The 1681 settlement: structure and significance

Constitution CVI resolves the standoff. Its structure is in two parts: a narrative §§1–4 reviewing the full history of the conflict and formally restoring the Portuguese Inquisition’s suspended authority; and a normative §5 enacting twenty procedural rules that the Inquisition must henceforth observe in all cases of faith, particularly those against New Christians. The penalty for non-compliance is automatic suspension of the General Inquisitor from office and excommunication of all other inquisitors, reserved to the pope.

Preamble

Innocent XI, to perpetual memory of the matter.

The Roman Pontiff, from the duty of the apostolic service entrusted to him by God, ceaselessly watchful for the advantage of all the faithful, strives with all his strength and with every effort of his mind above all for this: that the purity of the Christian religion and the integrity of the Catholic faith be preserved unimpaired; that apostatic and heretical depravity be healed everywhere, as far as divine goodness shall permit, by appropriate means, or at least be restrained by apostolic force, and, lest it spread further to the destruction of souls redeemed by the precious blood of Christ, be extirpated at the root. And that these things be done rightly and in good order, and that no one be left with just cause for complaint, he strives — by wholesome laws drawn from the font of apostolic wisdom and equity — to resolve controversies that have arisen, to consult the dignity of tribunals piously and prudently established by the Apostolic See, to temper the rigor of law with clemency, and to hand down a certain rule of conduct suited to Christian charity.

Narrative: the history of the conflict (§§1–3)

§1. [Recounts the full history from the New Christians’ original appeal to Clement X, through Clement’s inhibition of the inquisitors, through the inquisitors’ refusal to transmit the case-files, through their suspension by Clement, through Innocent XI’s own additional demands, through the inquisitors’ continued non-compliance, through Innocent XI’s suspension of all their authority and declaration that all their subsequent acts were null and void.]

§2. [Notes that despite the suspended authority having been exercised nulliter et de facto by some inquisitors after the suspension’s declaration, causing further censures to be incurred.]

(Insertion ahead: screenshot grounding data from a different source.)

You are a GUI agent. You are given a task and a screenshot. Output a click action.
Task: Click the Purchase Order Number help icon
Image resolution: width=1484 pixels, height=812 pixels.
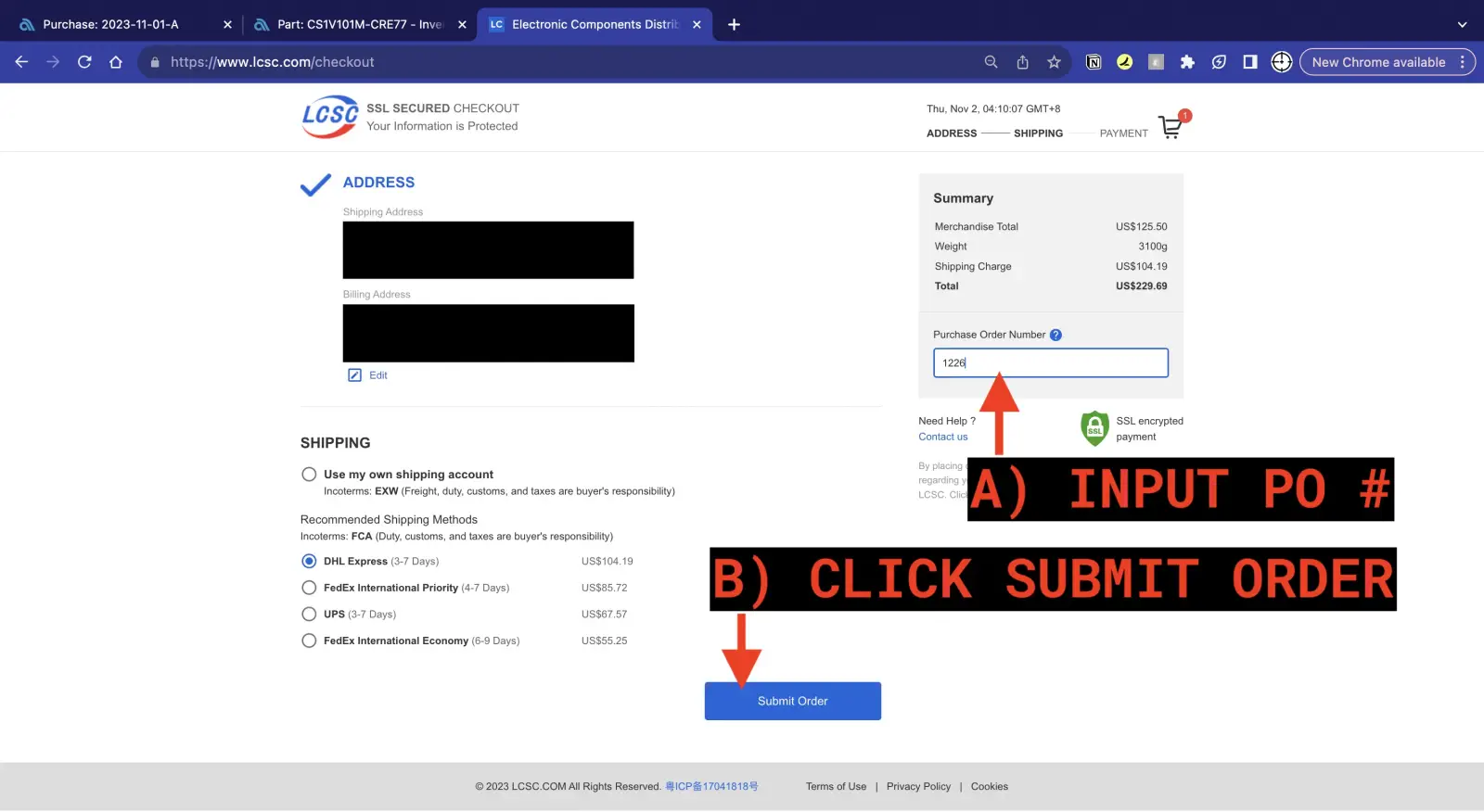click(x=1055, y=335)
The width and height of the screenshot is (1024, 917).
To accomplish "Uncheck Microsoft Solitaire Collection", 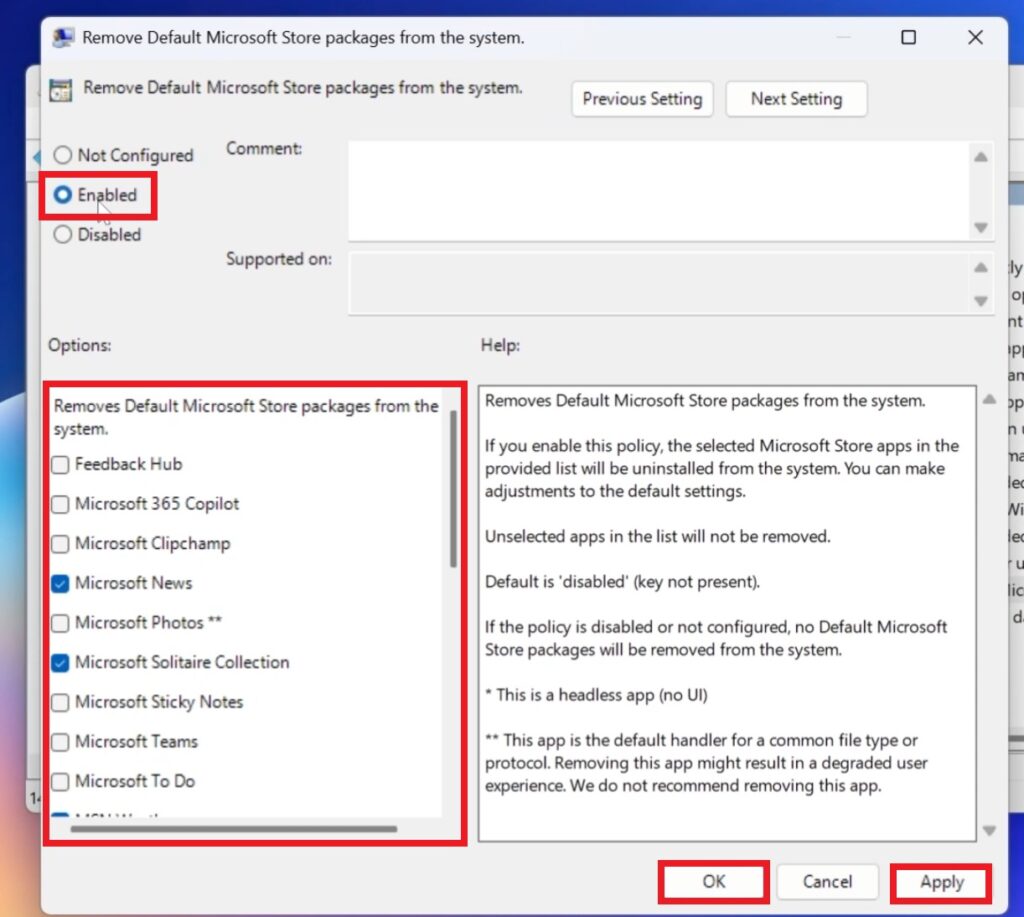I will pyautogui.click(x=61, y=662).
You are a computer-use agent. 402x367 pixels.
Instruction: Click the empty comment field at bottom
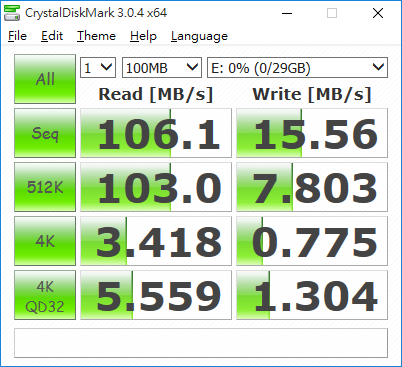pyautogui.click(x=201, y=343)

§3. Then, when at last two of the case-files that we had ordered consigned to the hands of our Nuncio Marcello, Archbishop of Chalcedon, were transmitted from Portugal to our orator the Archbishop of Braga and by our order delivered to the above-mentioned Congregation of Cardinals General Inquisitors, and examined and discussed by it — and sufficient knowledge and information having been obtained of those matters about which we desired to be informed — the same cardinals, after many meetings among themselves concerning the complaints and grievances of the aforesaid New Christians and those which they asserted were being inflicted on them, most diligently and accurately examined and discussed the said complaints and grievances and various writings submitted by the parties, and especially by our beloved son Jerónimo Suárez, one of the minor inquisitors of said kingdoms, who came to this holy City to defend the rights and procedures of the tribunal of the Holy Inquisition of those kingdoms and at present resides here. In the meantime, however, since the jurisdiction of that tribunal had ceased on account of the above suspension, and the local Ordinaries, to whom we had given during the suspension the faculty of proceeding in cases pertaining to the Office of the Inquisition, had not used that faculty on account of various impediments — from this a very grave harm or danger to Catholic piety in said kingdoms had arisen, and no less prejudice had resulted to the souls and bodies of those miserable persons detained in the prisons of said tribunal — which was also felt with distress by the General Inquisitor and the other inquisitors and their officials and ministers, who (as we are informed) are prepared to comply promptly with our and the Apostolic See’s commands in all things with filial and sincere obedience.

Resolution: authority restored, procedural laws enacted (§§4–5)

§4. Wherefore we, wishing paternally to provide — as far as is granted to us from on high — for the preservation of the Christian and Catholic religion, and for the good ordering and direction of said tribunal and its ministers and officials, as well as for the consolation of the aforesaid New Christians and the public benefit of all, having taken mature deliberation with the aforesaid Cardinals General Inquisitors and sought and heard their opinions, by our own motion and from our certain knowledge and mature deliberation, and from the fullness of apostolic power, hereby relax and lift the suspension from the office of General Inquisitor and the other respective offices and from every power of acting, proceeding, or otherwise interfering in cases pertaining in any way to the Holy Office of the Inquisition in Portugal and the Algarves, imposed on the General Inquisitor Veríssimo and the other former inquisitors as aforesaid — so that henceforth they may freely and lawfully exercise their offices and enjoy the faculties attributed and competent to them in all things, as they were able to do before they incurred the said suspension (observing, however, the rules and ordinances written below). [Simultaneously revokes the authority granted to the local Ordinaries and fully restores the inquisitors in their former state, absolves them from all ecclesiastical censures, and dispenses them from any irregularity.]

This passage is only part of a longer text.